# What you need to do
(a) In the passage on shame and accountability, what does the writer say is the problem with the anti-shame campaign?
(b) Condense the paragraph of the passage on shame and accountability that begins "If she was a gypsy type of person" into two shorter sentences that keep its main facts.
[Supplied passage]
Here's the breakdown of the truth... 

I am not shaming her for who she is. She can be whoever she wants to be. And I truly mean that. I love that she's an eccentric dreamer even if this isn't who I am too. I have learnt so many amazing ways of being from her because she is a hopeless romantic, prioritizes fun and pleasure, does things impulsively and on a whim, and runs the show to the beat of her own drum. I love that I have these traits in my personality too. The problem isn't that she is who she is. The problem is that she is impacting other people's free will with her actions, and not taking responsibility for herself as a human being by doing the things that she does, regardless of if she's an eccentric dreamer or not. 

In her world, she sees me as though I'm telling her she can't be an eccentric dreamer when I ask her to show up and stick to commitments. She feels my disappointment of her actions is a shameful reaction to her being who she is.

This is a narcissistic thing to do. Act badly and then blame the person calling you out on it for not accepting you, flaws and all. 

When really, I am not okay with the things she does because it impacts other people at their core, myself included. It's not that I don't want her to be allowed to be who she is. This is the difference. 

If she was a gypsy type of person who always followed through on her promises, then cool. It's not that her being a gypsy archetype is the problem for me. It's how she is flighty and I can't depend on her for things she promises me I can depend on, leaving me in sticky unfair situations. 

I am saying her behavior is impactful in a negative way on other people and I think she should look at that because it hurts and isn't acceptable if she wants to be in a relationship with me that I feel safe in. I am not saying she is wrong. 

I want to start a conversation around this - we aren't bad human beings. But at times, we may be acting badly, and if we're hurting people by doing so, we need to be made aware of it to have the chance to course correct. 

We can't use the anti-shame movement to our advantage by not truly feeling what we're doing wrong and avoiding the course correct. 

The problem with the anti-shame campaign is that there is no accountability for acting poorly because we don't want to insult anyone.  

Some of us are using it as a way to avoid taking responsibility for our actions, and confusing people into thinking that they are shaming us for who we are if we don't accept their behavior since it is unhealthy.
[/Supplied passage]
[Given material]
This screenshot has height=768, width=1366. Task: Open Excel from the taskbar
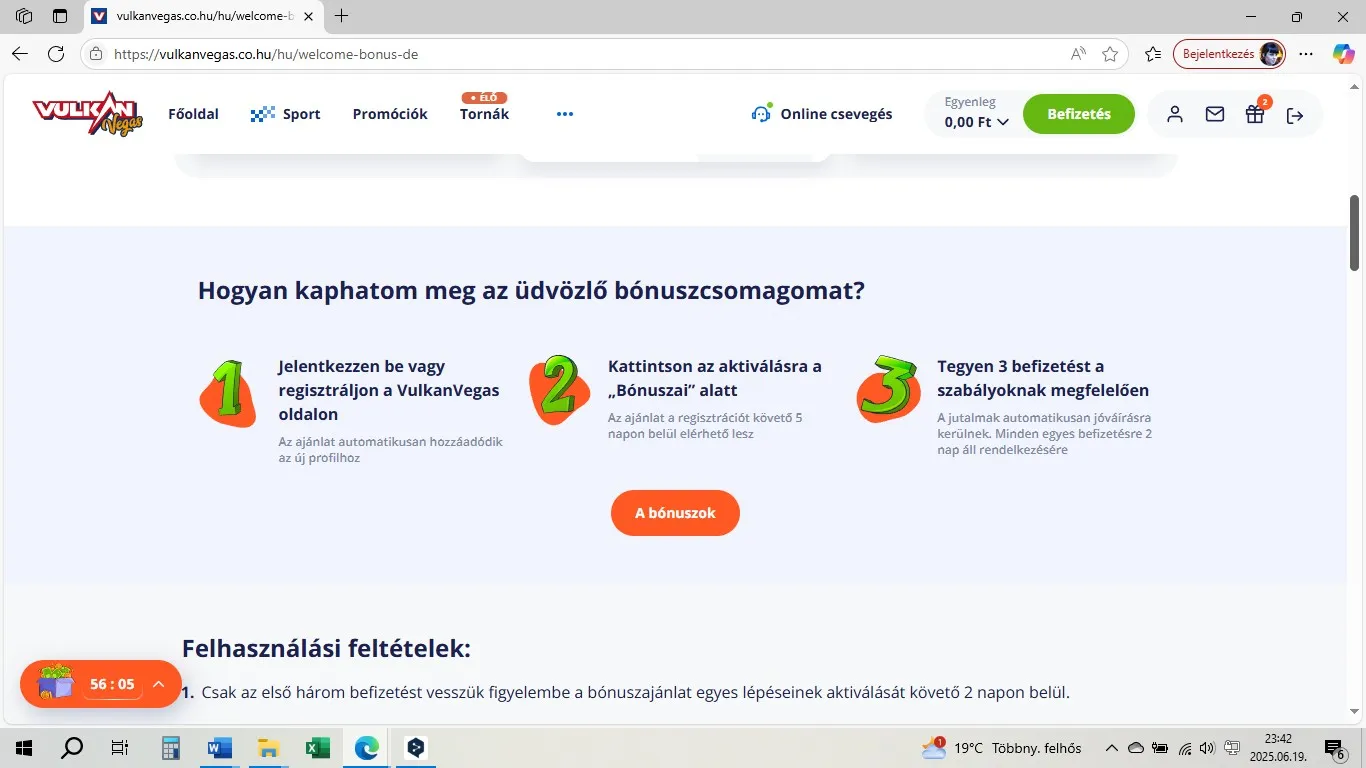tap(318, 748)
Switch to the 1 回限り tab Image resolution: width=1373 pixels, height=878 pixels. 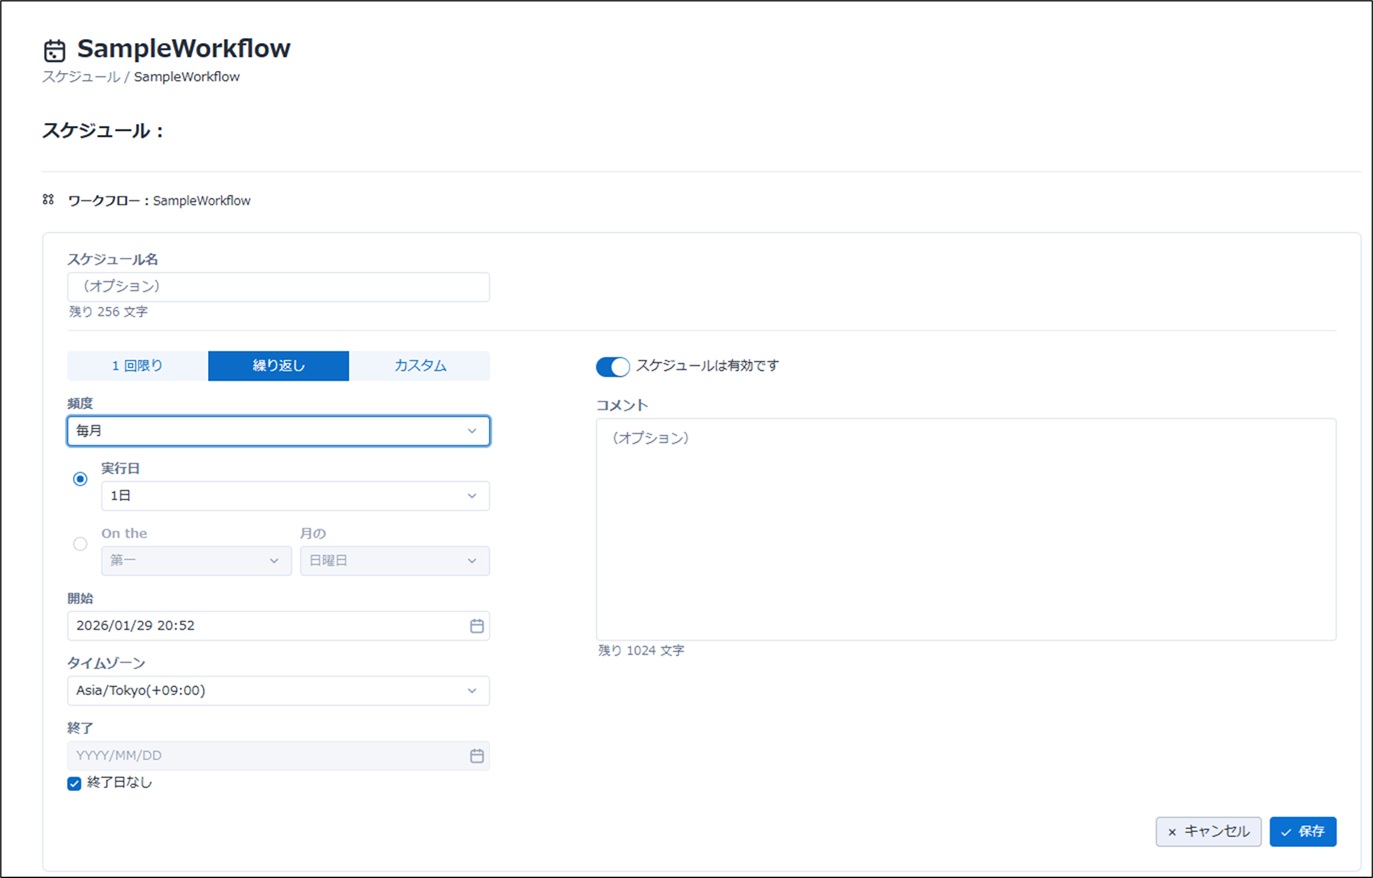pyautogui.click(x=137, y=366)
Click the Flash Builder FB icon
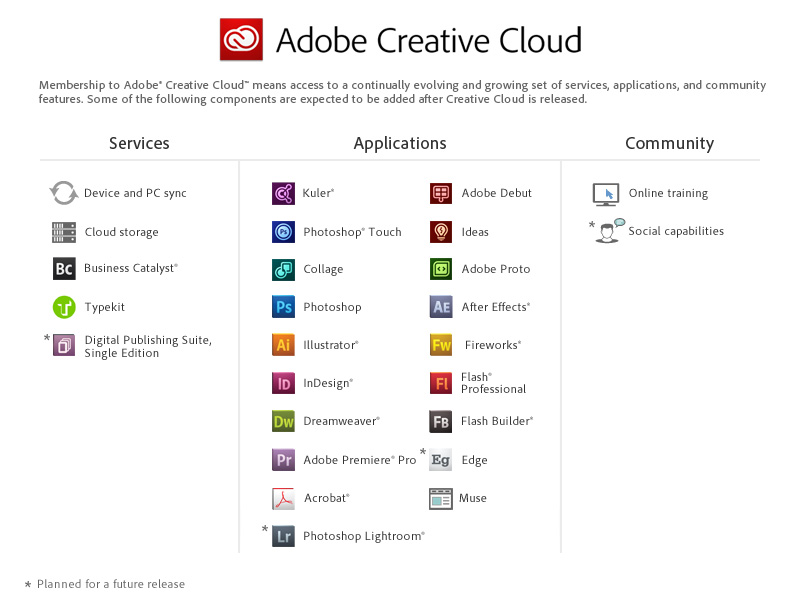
[/Given material]
# Numbered responses
(a) There is no accountability for acting poorly because we don't want to insult anyone.

(b) Her being a gypsy archetype would be fine if she always followed through on her promises. The real problem is that she is flighty and can't be depended on for what she promises, which leaves me in sticky, unfair situations.